Chancellor Angela Merkel on Sunday dismissed a warning from the Turkish government against travel to Germany during its election season, stressing her country's commitment to "freedom of opinion and the rule of law". "I want to say very clearly here: any Turkish citizen can travel here. No journalist will be imprisoned here," Merkel told a rally in Delbrueck, western Germany according to news agency DPA.
"Freedom of opinion and the rule of law prevail here. And we're proud of that," she added. Ties between Berlin and Ankara have plummeted since last year's attempted overthrow of President Recep Tayyip Erdogan and Germany's strong criticism of an ensuing crackdown in Turkey which has seen more than 50,000 people arrested. Relations further deteriorated after the detention of several German citizens including Deniz Yucel, a correspondent for Die Welt newspaper.
Yucel "is sitting in prison completely without justification, just like 11 other Germans," Merkel said Sunday. In July, Germany had updated foreign ministry travel advice to warn citizens that they could face arrest if they travel to Turkey, prompting an immediate angry response from Ankara.
In a tit-for-tat update to its own travel guidance, Turkey on Saturday warned citizens living in or travelling to Germany "to be cautious, taking into account the situation in Germany where they could risk xenophobic or racist treatment". Merkel's response to the warning came on the heels of a more combative approach from her top aide. "Turkey's travel warning against Germany is a bad joke!", Peter Altmaier, head of Merkel's chancellery office, wrote on Twitter earlier Sunday.

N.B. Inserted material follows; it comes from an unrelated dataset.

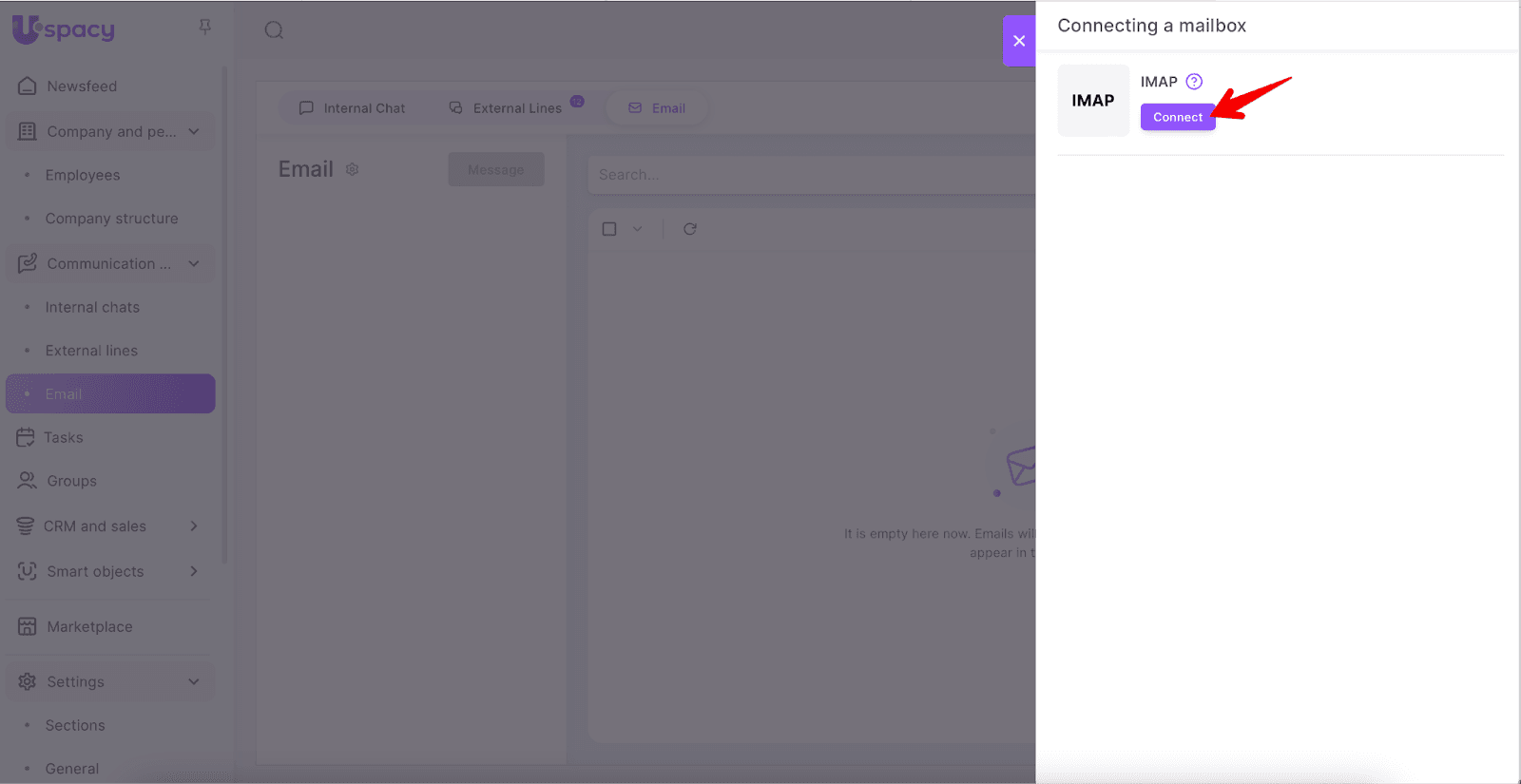
Task: Click the email Search field
Action: click(x=808, y=175)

"Imprisonment without charge for many Germans is unjust! Nazi comparisons offend our honour!" he added. Turkish politicians have not skimped on references to Germany's grim past in attacks on Berlin as the feud has dragged out. Erdogan himself decried "Nazism" last week, after an election debate in which Merkel and Social Democratic rival Martin Schulz both endorsed ending Turkey's EU accession talks. "The government in Ankara is losing its sense of proportion," Schulz told news website Spiegel Online Sunday. "Germany is not a country that can accept every single humiliation from Turkey."